As Christina Salerno notes today on the Capitol Record blog, liquor sales are up nearly three percent from June through September this year, compared to the same period of time last year. Salerno also notes that "a standard liter of liquor now costs an average of $2 more per bottle than last year."

In terms of the raw numbers, the Capitol Record reports that roughly 13.6 million liters of liquor were sold from June through September, while 13.2 million liters were sold during the same period of time in 2011.

However, while overall booze sales are up, not everyone is buying more - specifically bars.

From the Capitol Record:

Bars and restaurants, meanwhile, are buying less -- there was a 13 percent drop in liquor purchases from businesses from June to September. The revenue department speculates that's because businesses stockpiled in May, before the privatization law went into effect.

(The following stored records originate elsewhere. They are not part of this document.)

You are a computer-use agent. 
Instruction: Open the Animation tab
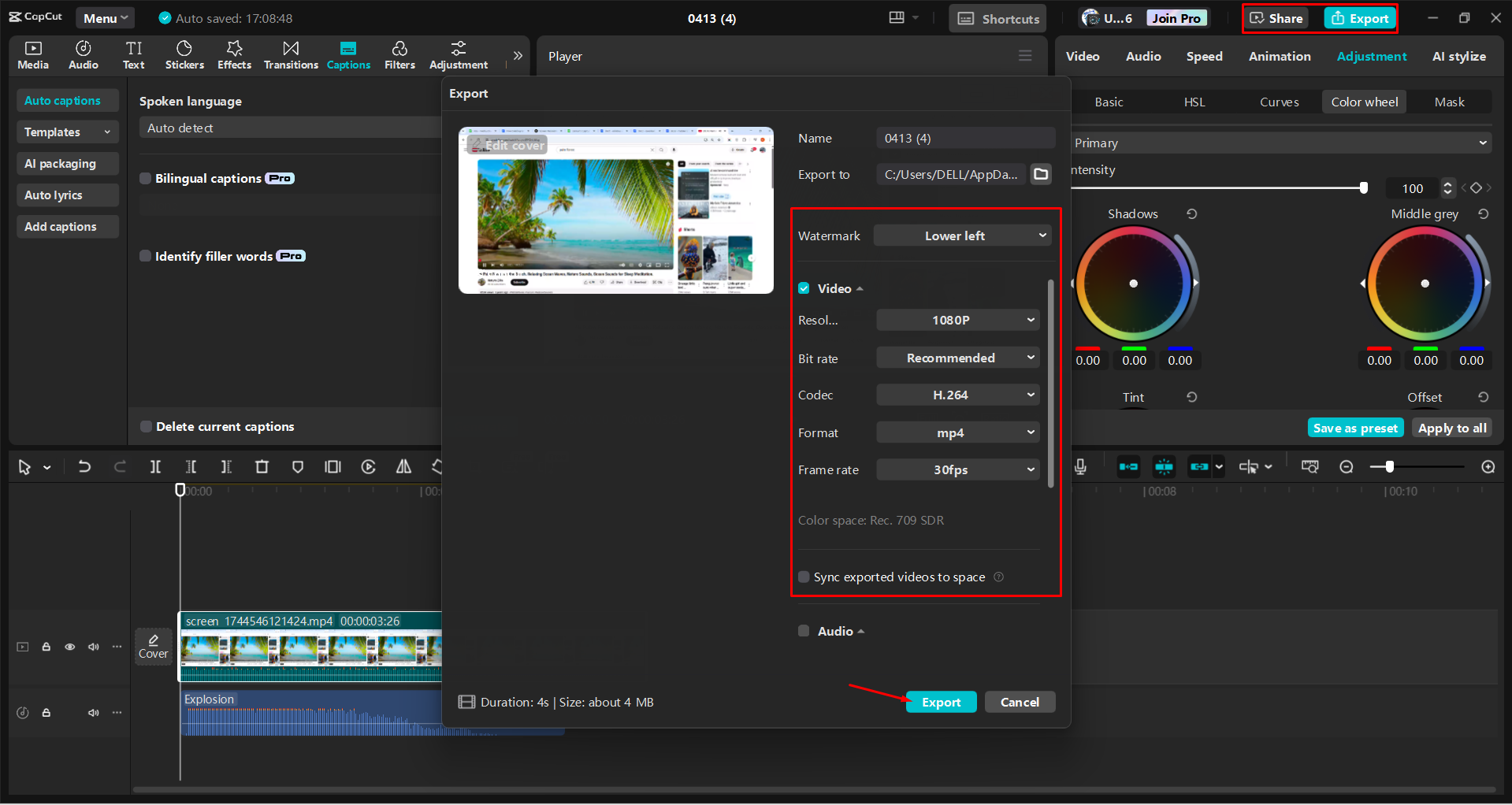click(1280, 57)

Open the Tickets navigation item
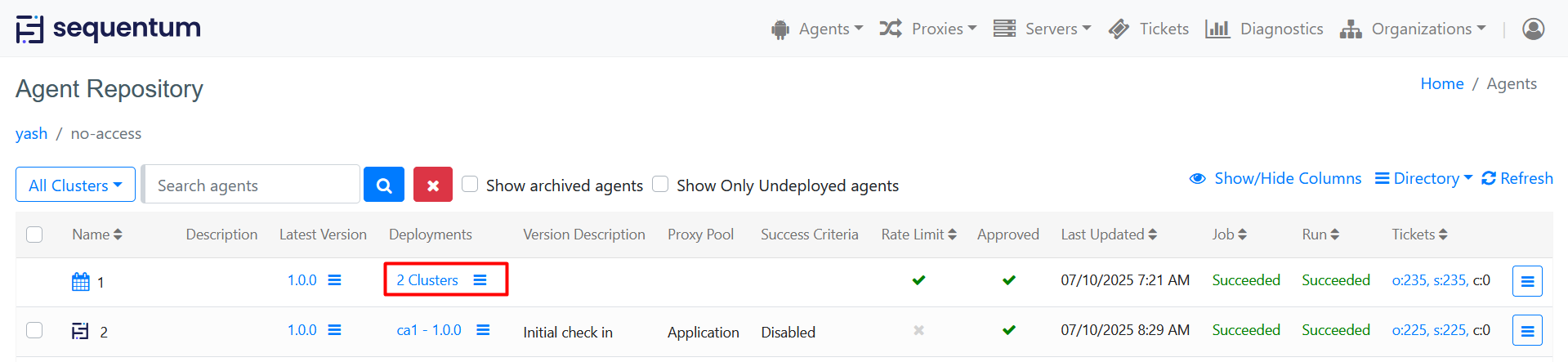point(1149,29)
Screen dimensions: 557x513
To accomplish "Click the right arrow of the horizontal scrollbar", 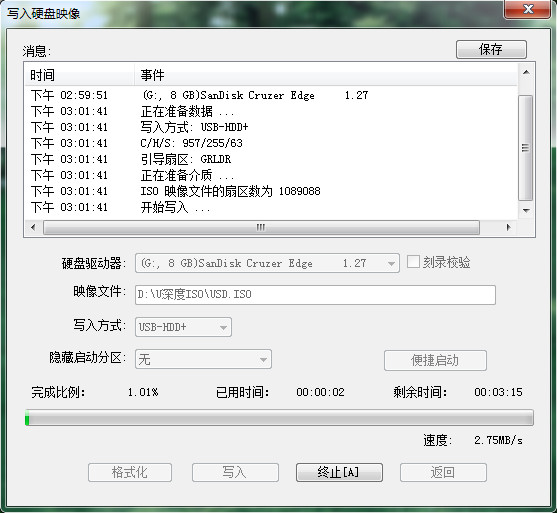I will click(x=509, y=227).
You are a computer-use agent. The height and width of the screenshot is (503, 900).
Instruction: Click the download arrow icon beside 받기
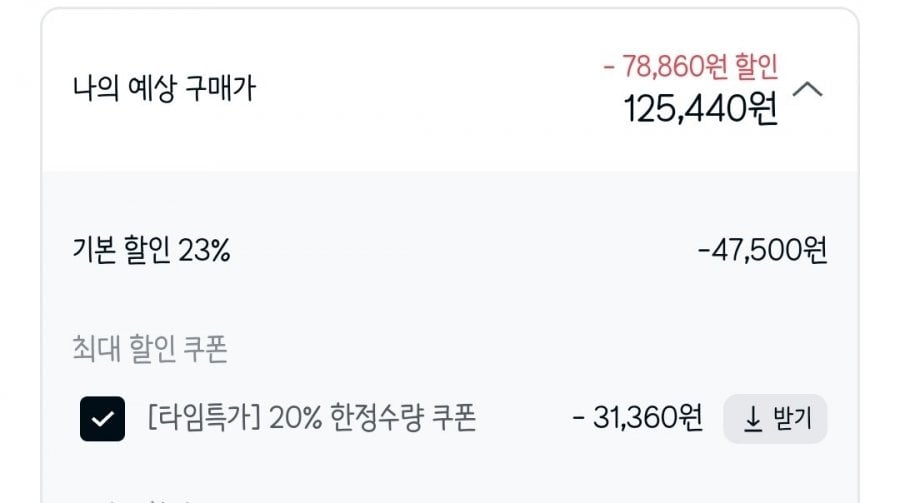(x=753, y=420)
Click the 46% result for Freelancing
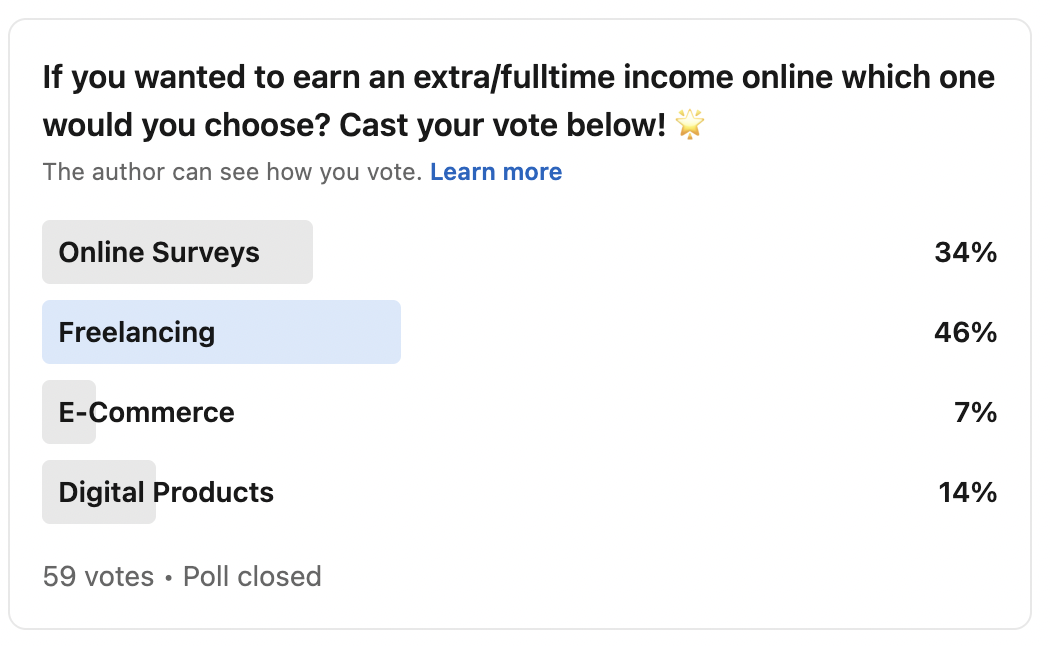Viewport: 1050px width, 646px height. click(966, 332)
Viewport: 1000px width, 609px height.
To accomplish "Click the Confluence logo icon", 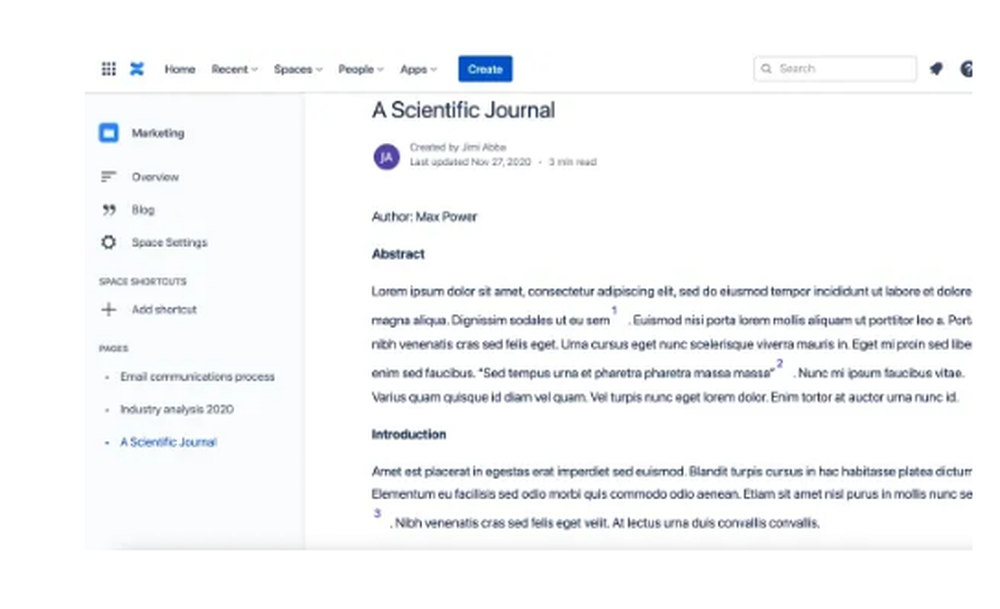I will click(x=137, y=69).
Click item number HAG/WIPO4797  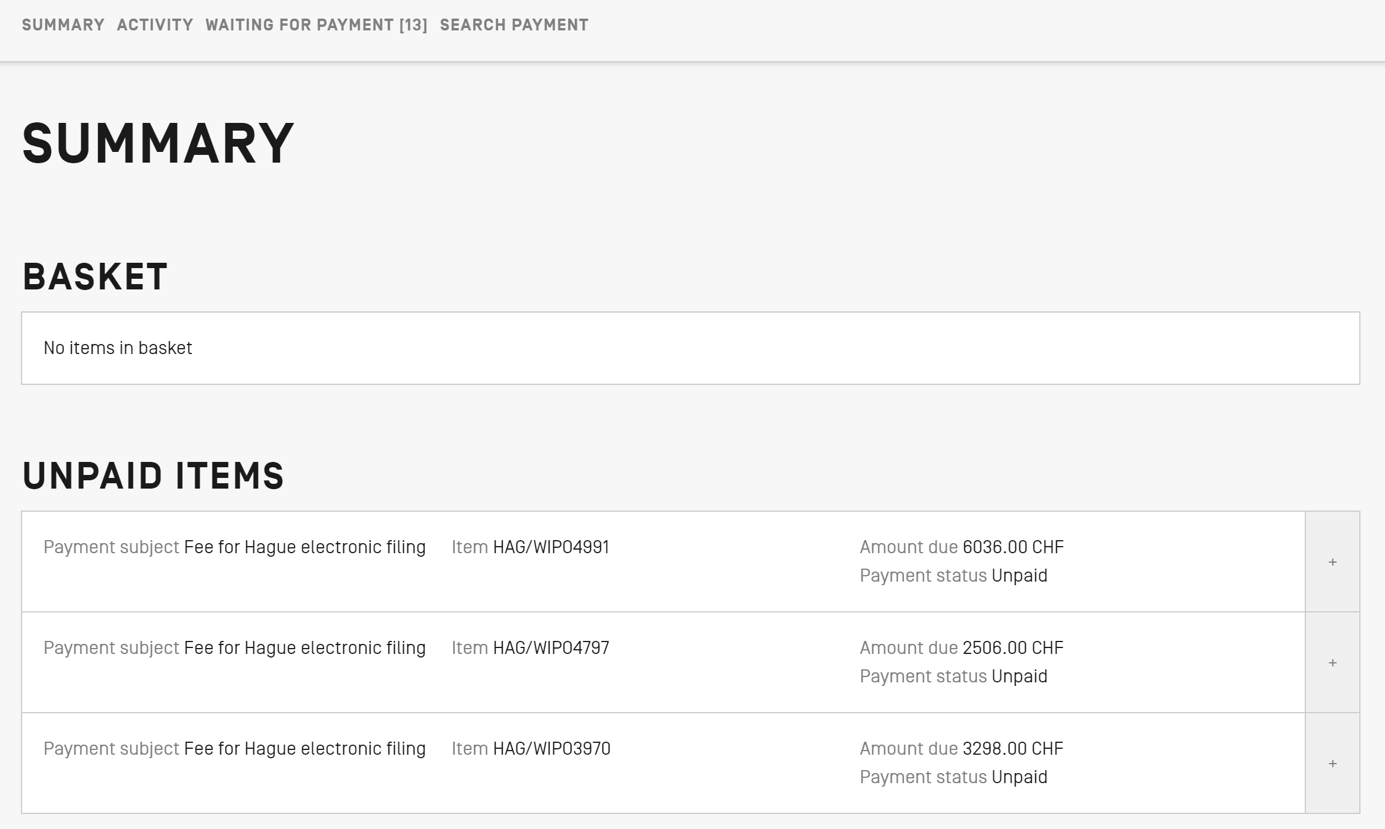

To put the booze price increase in perspective, the Capitol Record reports that, "A year ago, the average retail price for a liter of liquor, including taxes, was $21.58. The same bottle now costs an average of $24.09 -- a nearly 12 percent increase."

While it's interesting to pore over the numbers, it's not shocking to hear booze sales are up since hard liquor hit places like Target and Safeway. The pure number of tantalizing Jim Beam endcaps in grocery stores these days can likely be connected to the spike in people buying liquor. I know such displays have gotten me at least once or twice since privatization hit (conservative estimate).